2/3rds of Omori is a boring played out rpg. The sickly sweet pastel art style is certainly unique but also creates a bland tone throughout. Each individual dream section goes on for way too long with the characters just being uninteresting and the jokes never landing. I see people compare this to Earthbound but Earthbound was never this in your face or cutesy. Earthbound was always more weird then cute with the world being right hostile to the player. The monster designs, tone, and character driven comedy are more like Undertale then anything. Compare this to Undertale though and Omori just seems hollow in its dream worlds with how little story there really is. The RPG mechanics are simple and easily broken turning the game into a simple waiting game in every battle. The "dark" imagery is so overdone and shown so early that it rarely makes the impact it wants too. Especially when the imagery is ripped straight from Yume Nikki (there is even a section at the end which is just a simple Yume Nikki clones without the diversity of aesthetics that gave Yume Nikki its texture).

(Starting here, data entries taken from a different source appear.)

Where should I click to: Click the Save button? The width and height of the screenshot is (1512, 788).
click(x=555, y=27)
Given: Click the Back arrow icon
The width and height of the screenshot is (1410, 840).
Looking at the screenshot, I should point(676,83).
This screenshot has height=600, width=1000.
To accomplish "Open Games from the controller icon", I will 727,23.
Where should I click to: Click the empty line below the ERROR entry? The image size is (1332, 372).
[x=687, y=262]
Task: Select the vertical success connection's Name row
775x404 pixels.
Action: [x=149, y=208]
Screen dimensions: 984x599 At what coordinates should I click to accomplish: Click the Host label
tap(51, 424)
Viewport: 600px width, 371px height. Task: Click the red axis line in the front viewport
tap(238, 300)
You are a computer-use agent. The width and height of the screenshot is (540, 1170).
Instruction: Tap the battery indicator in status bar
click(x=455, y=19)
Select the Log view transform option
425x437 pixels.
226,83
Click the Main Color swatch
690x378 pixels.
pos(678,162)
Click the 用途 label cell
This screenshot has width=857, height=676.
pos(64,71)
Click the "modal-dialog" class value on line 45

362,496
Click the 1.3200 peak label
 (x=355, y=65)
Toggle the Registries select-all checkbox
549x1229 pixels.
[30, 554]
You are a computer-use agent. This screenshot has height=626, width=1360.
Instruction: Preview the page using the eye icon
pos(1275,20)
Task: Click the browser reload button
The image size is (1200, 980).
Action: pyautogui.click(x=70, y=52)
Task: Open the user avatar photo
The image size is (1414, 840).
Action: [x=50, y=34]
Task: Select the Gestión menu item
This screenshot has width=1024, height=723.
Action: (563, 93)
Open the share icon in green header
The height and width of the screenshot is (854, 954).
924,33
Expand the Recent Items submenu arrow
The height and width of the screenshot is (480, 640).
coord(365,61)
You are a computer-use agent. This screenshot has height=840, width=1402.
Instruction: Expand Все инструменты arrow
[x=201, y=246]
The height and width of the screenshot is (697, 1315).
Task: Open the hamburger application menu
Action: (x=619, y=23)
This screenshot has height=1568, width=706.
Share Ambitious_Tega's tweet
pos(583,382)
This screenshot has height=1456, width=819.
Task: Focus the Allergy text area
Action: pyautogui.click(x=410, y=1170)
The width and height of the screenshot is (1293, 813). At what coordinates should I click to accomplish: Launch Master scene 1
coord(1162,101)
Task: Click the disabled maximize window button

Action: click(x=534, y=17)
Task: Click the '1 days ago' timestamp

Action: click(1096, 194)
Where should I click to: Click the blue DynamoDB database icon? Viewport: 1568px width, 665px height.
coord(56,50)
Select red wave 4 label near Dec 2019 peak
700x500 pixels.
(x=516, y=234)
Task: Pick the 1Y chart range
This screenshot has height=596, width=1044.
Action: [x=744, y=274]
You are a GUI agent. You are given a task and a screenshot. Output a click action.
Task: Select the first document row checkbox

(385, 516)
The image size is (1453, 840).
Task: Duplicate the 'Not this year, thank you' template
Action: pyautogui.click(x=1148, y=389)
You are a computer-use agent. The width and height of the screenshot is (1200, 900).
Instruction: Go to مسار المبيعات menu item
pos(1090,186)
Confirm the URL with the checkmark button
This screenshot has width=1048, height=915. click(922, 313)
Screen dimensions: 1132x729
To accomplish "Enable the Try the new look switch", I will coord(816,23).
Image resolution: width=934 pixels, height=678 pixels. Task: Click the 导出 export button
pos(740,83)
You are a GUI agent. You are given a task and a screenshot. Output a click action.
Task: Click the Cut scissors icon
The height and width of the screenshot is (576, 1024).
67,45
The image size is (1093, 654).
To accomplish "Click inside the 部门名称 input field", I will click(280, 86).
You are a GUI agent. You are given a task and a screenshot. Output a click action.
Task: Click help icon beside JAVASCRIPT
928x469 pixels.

The rest of the game takes place in the real world and is okay. The writing hits the pathos it is supposed too and is generally understated (minus some annoying creepypasta tier bits). As these segments went on I actually became invested in the characters and thought the way the game handled grief and suicide was quite mature until it wasn't, and the game throws in easily one of the worst twists in a game. Its contrived, ruins many of the previous character moments, and does nothing but subtract to the story. As an exploration of mental health the story is weak covering well worn ground, adding very little, relies too much on shock value, and contains some bafflingly stupid commentary on suicide. Even in the small dirty puddle of gaming storytelling Omori does little to set it apart from countless other games which tackle similar subjects and seems to treat mental illness more as a spooky aesthetic then anything close to pathos by the end.